AI and Data Privacy for Small Business: What GLBA, CCPA, and State Laws Actually Require
By Alex Carlson
If you're not in healthcare, it's easy to assume AI compliance rules don't apply to you. They do — just under different names.
If you handle financial data: GLBA
The Gramm-Leach-Bliley Act applies to any business that handles consumer financial information — this includes not just banks, but tax preparers, financial advisors, and increasingly, e-commerce businesses processing payment data. GLBA's Safeguards Rule requires you to have a written information security program. If an AI tool touches customer financial data, that tool needs to be included in your safeguards documentation — not just your core software stack.
If you have California customers: CCPA/CPRA
California's privacy law applies to businesses meeting revenue or data-volume thresholds, regardless of where the business itself is located — if you have California customers, it likely applies. Key AI-relevant obligation: if an AI tool profiles customers or makes automated decisions about them (credit approval, pricing, eligibility), customers have a right to know and, in some cases, opt out.
The state patchwork problem
Beyond California, at least a dozen states (Virginia, Colorado, Connecticut, and a growing list) now have their own privacy statutes with overlapping but not identical requirements. There's no single "AI compliance certification" that covers all of them — the practical approach is a data minimization policy: don't feed AI tools more customer data than the specific task requires, and know which tools store or train on your inputs.

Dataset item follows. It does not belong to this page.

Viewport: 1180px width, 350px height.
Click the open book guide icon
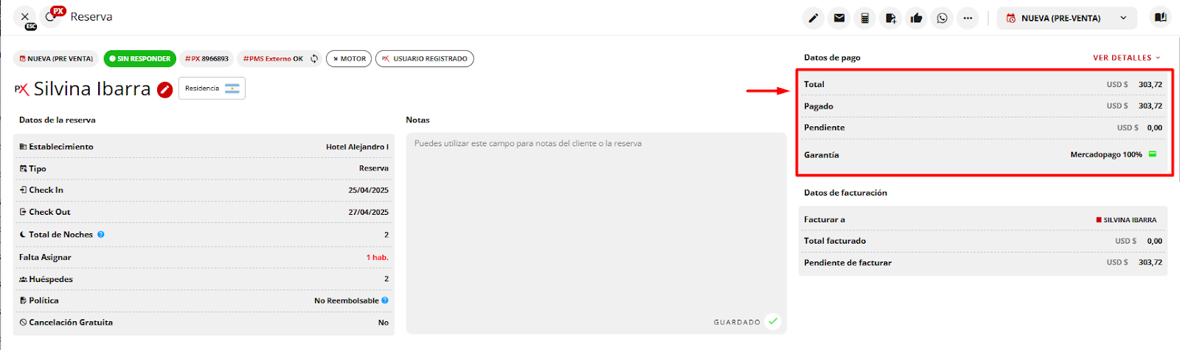tap(1160, 18)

Three actions that cover most small businesses
- Read the data retention policy of every AI tool touching customer data — not just the marketing page, the actual DPA (data processing agreement).
- Keep a simple internal log of which AI tools touch which data types (financial, health, biometric, general contact info).
- If a tool makes automated decisions about a specific customer, be able to explain that decision in plain language if asked.
None of this requires a compliance department. It requires knowing what your tools actually do with data before you turn them on.